Sementara itu, Kepala Bidang Pariwisata Disparbud KBB David Oot mengatakan, Desa Cibenda menjadi rintisan desa wisata. Bahkan pada kegiatan Pelatihan Pengelolaan Desa Wisata yang didukung dana alokasi khusus (DAK) non-fisik dari Kemenparekraf, desa tersebut menjadi salah satu objek studi lapangan oleh peserta dari kelompok sadar wisata (pokdarwis), komunitas pariwisata, dan para kepala desa.
"Desa Cibenda menjadi rintisan desa wisata yang sangat baik, karena sinergitas desa dan Pokdarwisnya.

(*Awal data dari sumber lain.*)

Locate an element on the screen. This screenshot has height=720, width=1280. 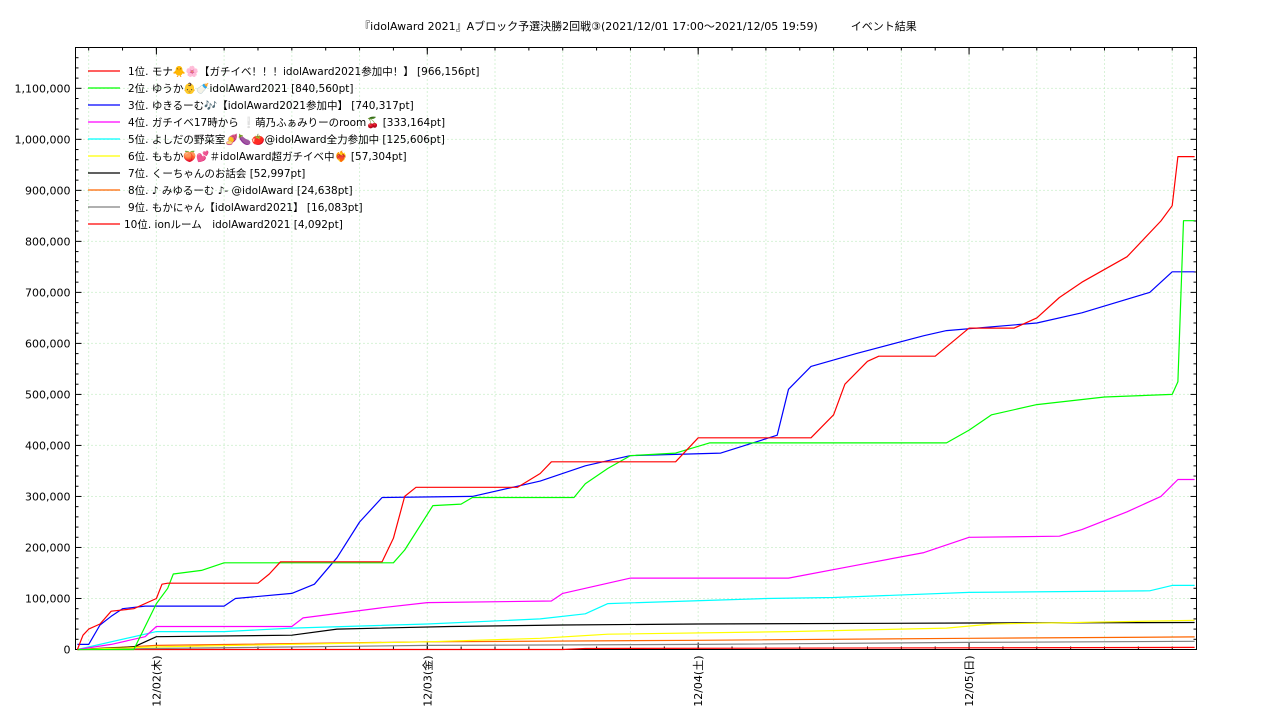
x-tick-label: 12/04(土) is located at coordinates (698, 682).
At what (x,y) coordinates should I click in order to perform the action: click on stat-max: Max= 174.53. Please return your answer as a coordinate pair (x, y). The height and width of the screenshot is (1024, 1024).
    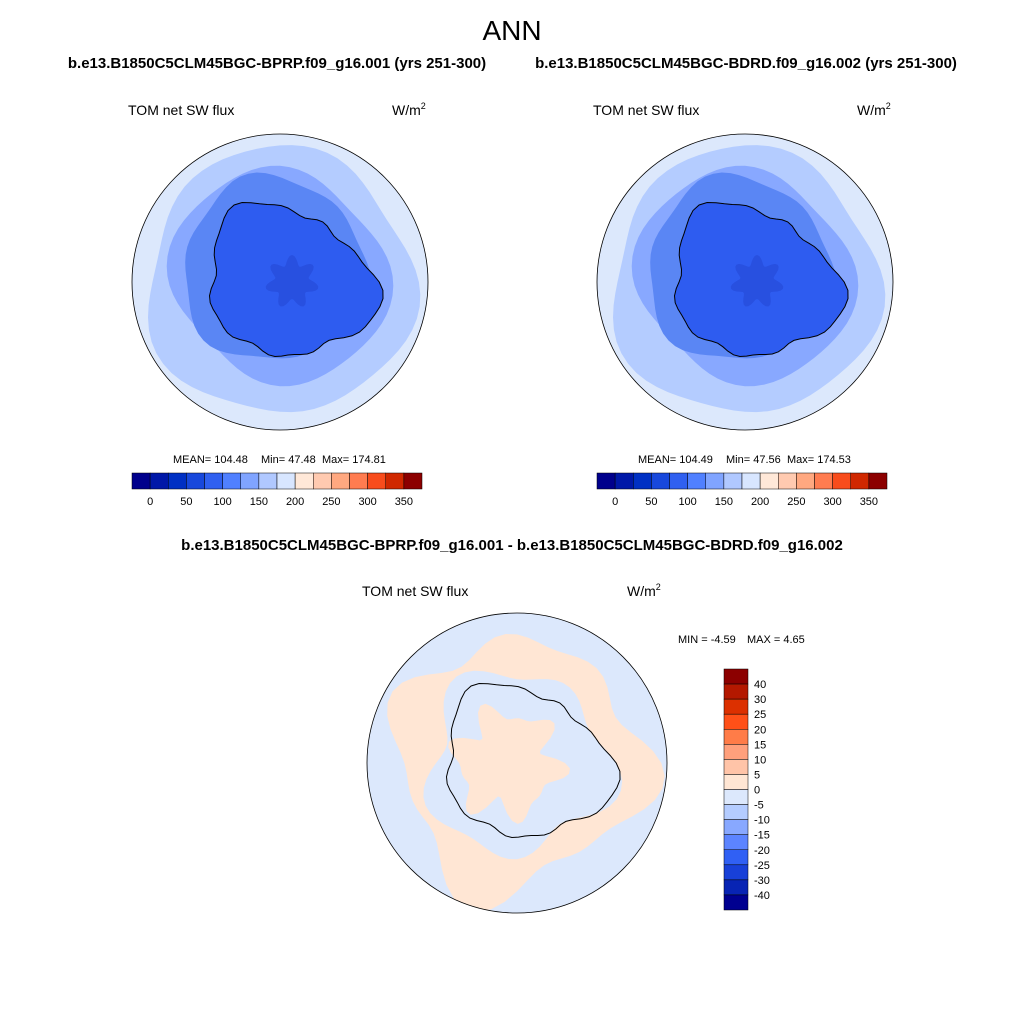
    Looking at the image, I should click on (819, 460).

Kemarin saya sempat ajak peserta pelatihan untuk melihat langsung pengembangan wisata di sana," kata David Oot.
Menurut David, di KBB saat ini terdapat sebanyak 16 desa wisata. Tersebar seperti di Lembang, Parongpong, Cisarua, serta di selatan dan barat KBB.
David optimistis kehadiran desa wisata ke depan akan lebih berkembang lagi mengingat potensi yang dimiliki 165 desa di KBB sangat banyak.
Beberapa desa wisata di KBB juga sudah menorehkan prestasi di tingkat nasional. Seperti Pokdarwis Desa Gunungmasigit tahun 2017 jadi juara dua tingkat nasional kategori Pokdarwis.
Kemudian Desa Wisata Cibodas yang jadi juara keempat dalam tata kelola home stay. "Pelatihan yang disupport Kemenparekraf dan Disparbud diharapkan menambah wawasan pokdarwis, komunitas pariwisata, dan kepala desa, dalam mengelola desa wisata agar bisa lebih berkembang," ujarnya.